La piazza ha per qualche momento fischiato e rumoreggiato allorquando Lady Gaga Germanotta ha ringraziato il sindaco di Roma, Gianni Alemanno, per avere reso possibile l'evento. E al quel punto Lady Gaga è stata davvero 'eroica' e gentile nel non averli mandati al diavolo.
Una grande manifestazione per il riconoscimento dei "Diritti umani" molto più che una festa, ha tenuto a dire Lady Gaga. “Vogliamo essere trattati da esseri umani, ponendo fine alla discriminazione e all'ignoranza. Sono figlia della diversità e ogni volta che affronto questi argomenti mi chiedono se sono lesbica”, ha detto Lady Gaga salutando il pubblico e ringraziando i politici, tra i quali il sindaco di Roma Alemanno e Daniele Letizia, sindaco di Naso, la cittadina della provincia di Messina dove Lady Gaga, la cantautrice statunitense considerata dalla rivista Billboard la 73esima migliore artista del decennio 2000-10, ha le sue origini.
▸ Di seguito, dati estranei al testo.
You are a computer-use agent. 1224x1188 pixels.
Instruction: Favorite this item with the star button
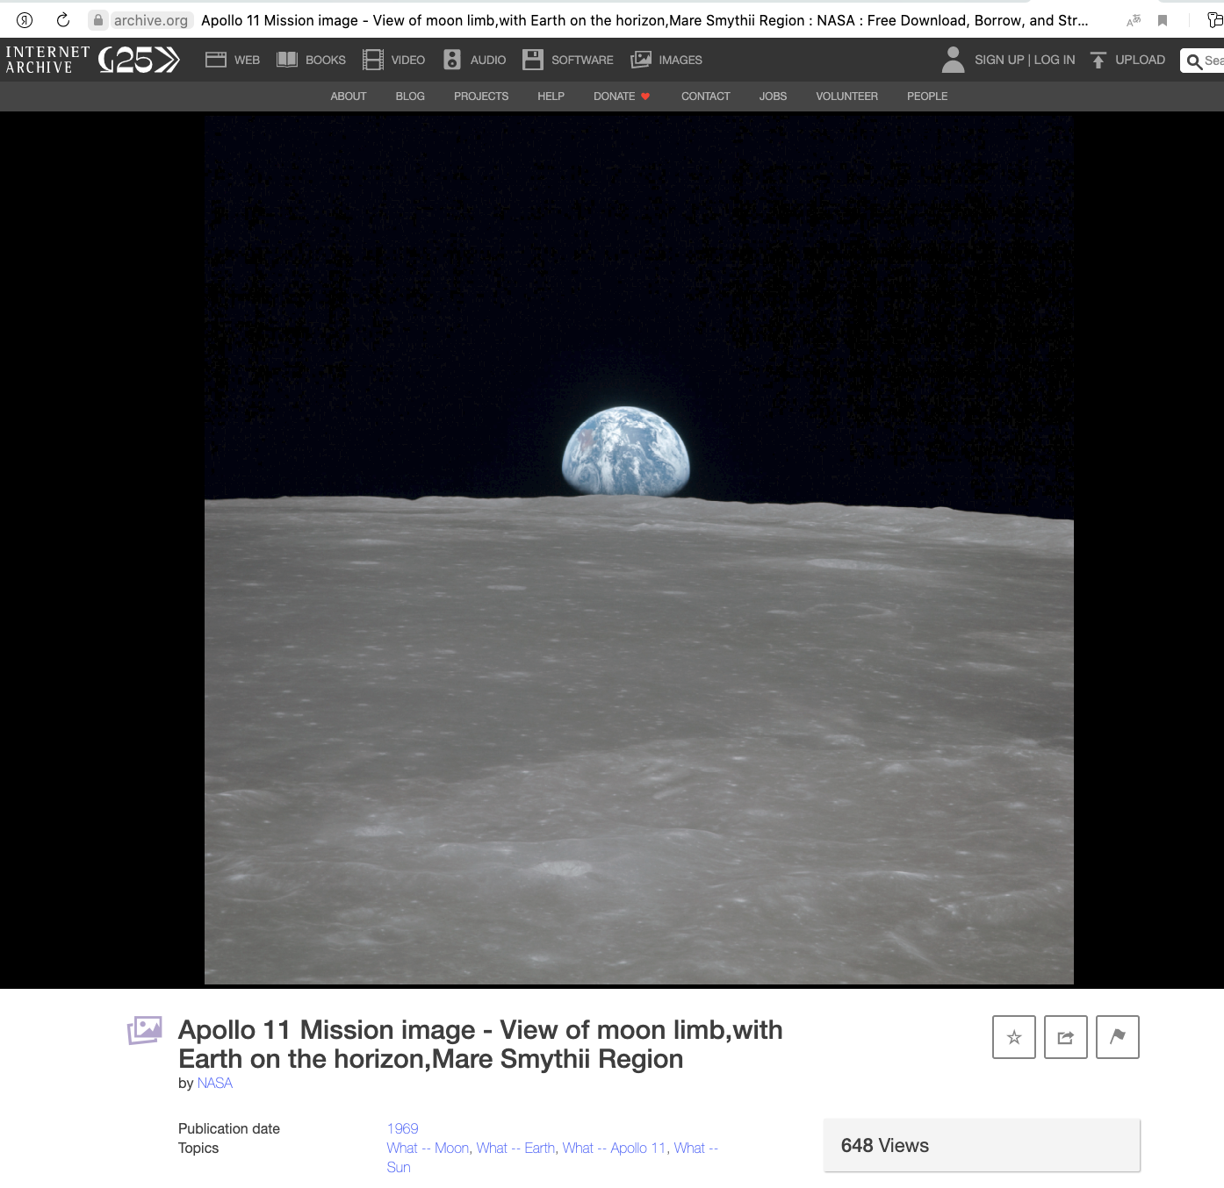[1014, 1037]
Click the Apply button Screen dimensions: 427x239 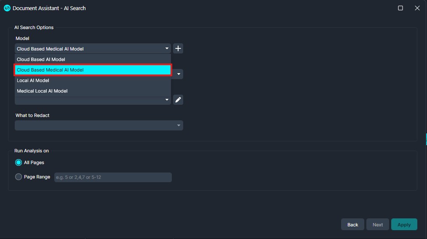[x=404, y=225]
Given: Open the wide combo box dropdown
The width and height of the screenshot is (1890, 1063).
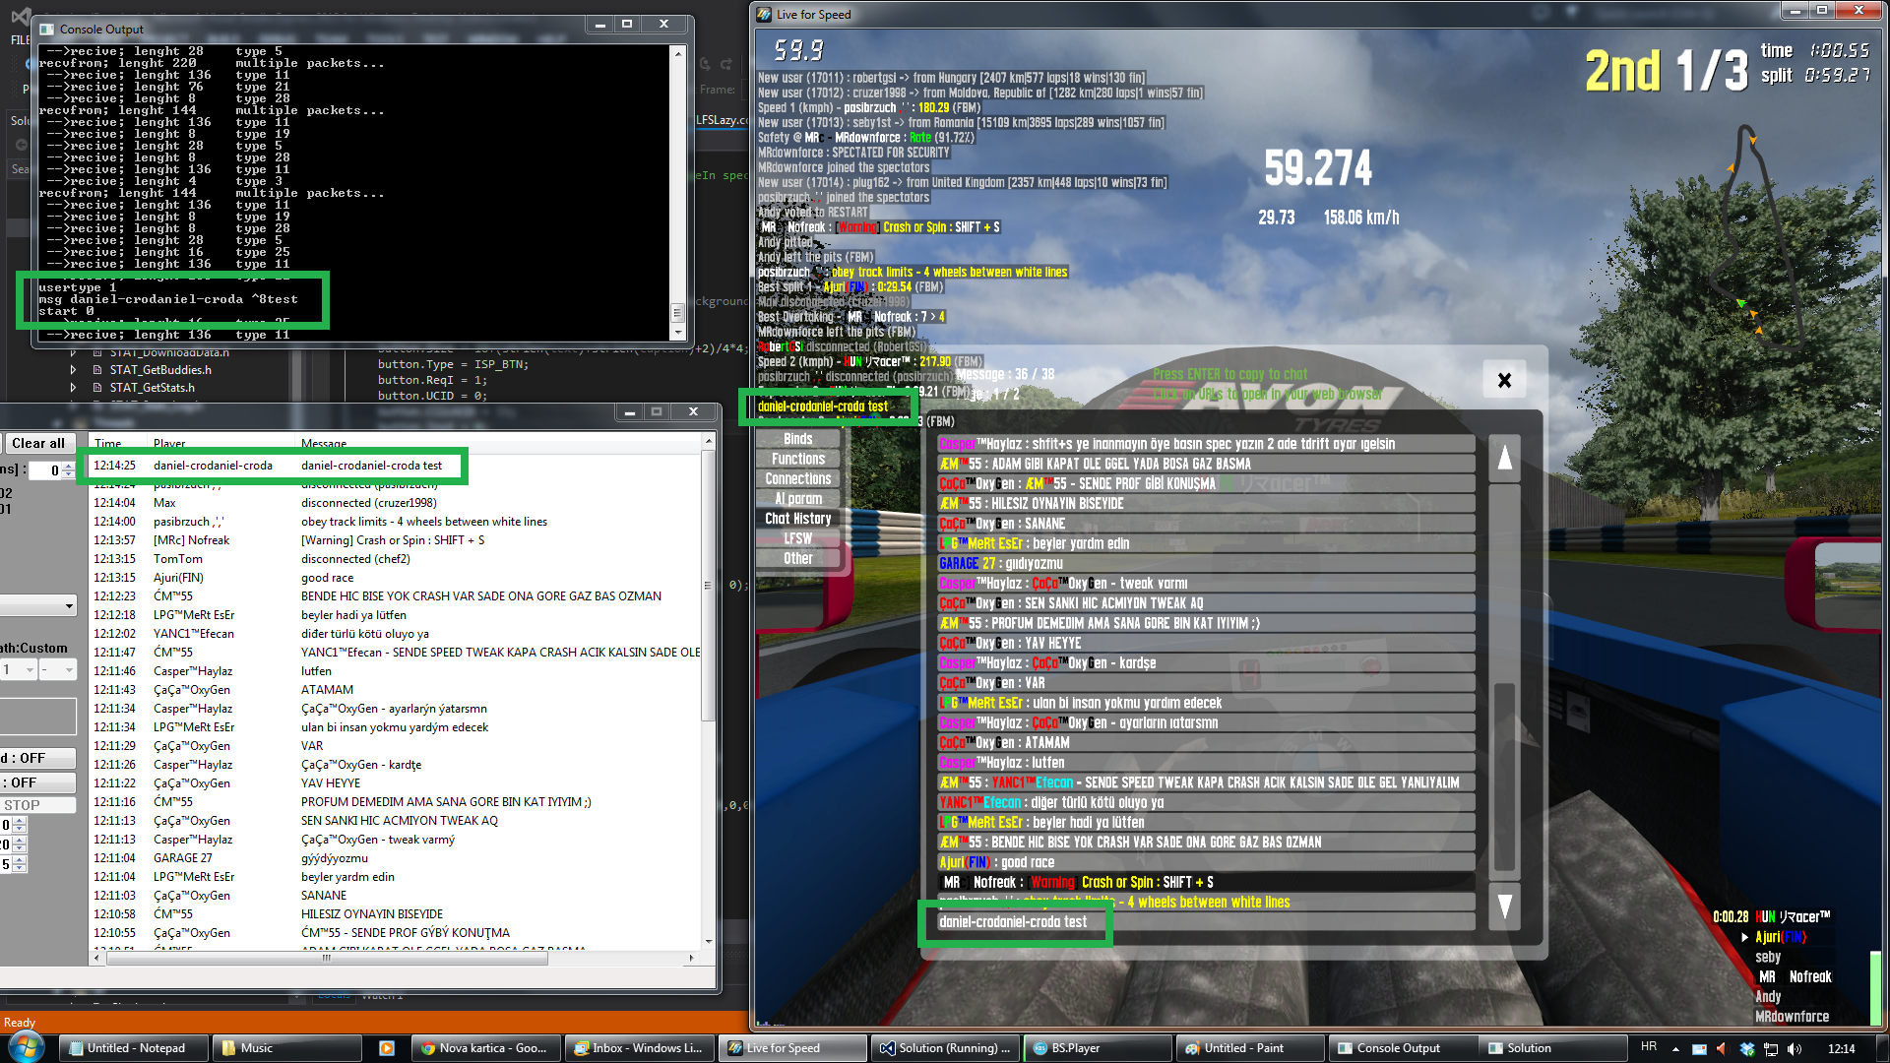Looking at the screenshot, I should [x=68, y=605].
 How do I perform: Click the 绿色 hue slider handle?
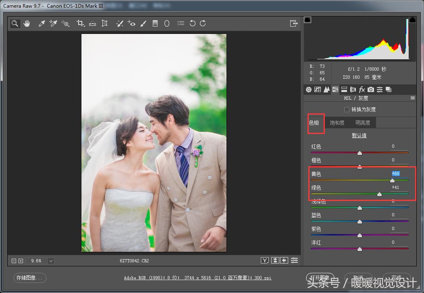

Nel suo Dna scorre sangue siciliano e più precisamente ‘nasitano’ o ‘nasense’. I suoi avi - infatti - emigrarono in America nel 1904 da Naso, aristocratico centro della provincia di Messina, tra i pochi a possedere tutt'oggi un vero e proprio teatro d'altri tempi.
Stefani Joanne Angelina Germanotta, questo è il suo nome anagrafico, è nata a New York il 28 marzo 1986 ma le sue origini sono talmente ‘nasensi’ che il sindaco di Naso, Daniele Letizia, ha voluto invitarla nella cittadina dei Nebrodi, sulle colline che sovrastano Capo d’Orlando, originatasi proprio da Naso, ed oggi tra le cittadine più conosciute ed operose dell’intera costa tirrenica siciliana.
La celebre cantante americana Lady Gaga - così - non dovrà fare altro che scegliere la data nella quale diventare cittadina onoraria di Naso e comunicarlo all’Amministrazione comunale, che riserverebbe a lei e alla sua famiglia una grande cerimonia, solenne ed importante come un simile avvenimento richiede.
La popstar italo-americana, Lady Gaga, in Italia chiamiata pure Miss Germanotta, dovrà scegliere la data. Magari la prossima estate o il 1° settembre, quando viene festeggiato San Cono Abate, protettore della città e suo ‘concittadino’.
Conone Navacita - infatti -, come gli avi di Lady Germanotta, nacque a Naso nel 1139 da nobile famiglia. All’età di 15 anni abbandonò la casa e le ricchezze per i ritirarsi nel convento di San Basilio a Naso e successivamente nel convento di Fragalà a Frazzanò (Me). Un posto bellissimo.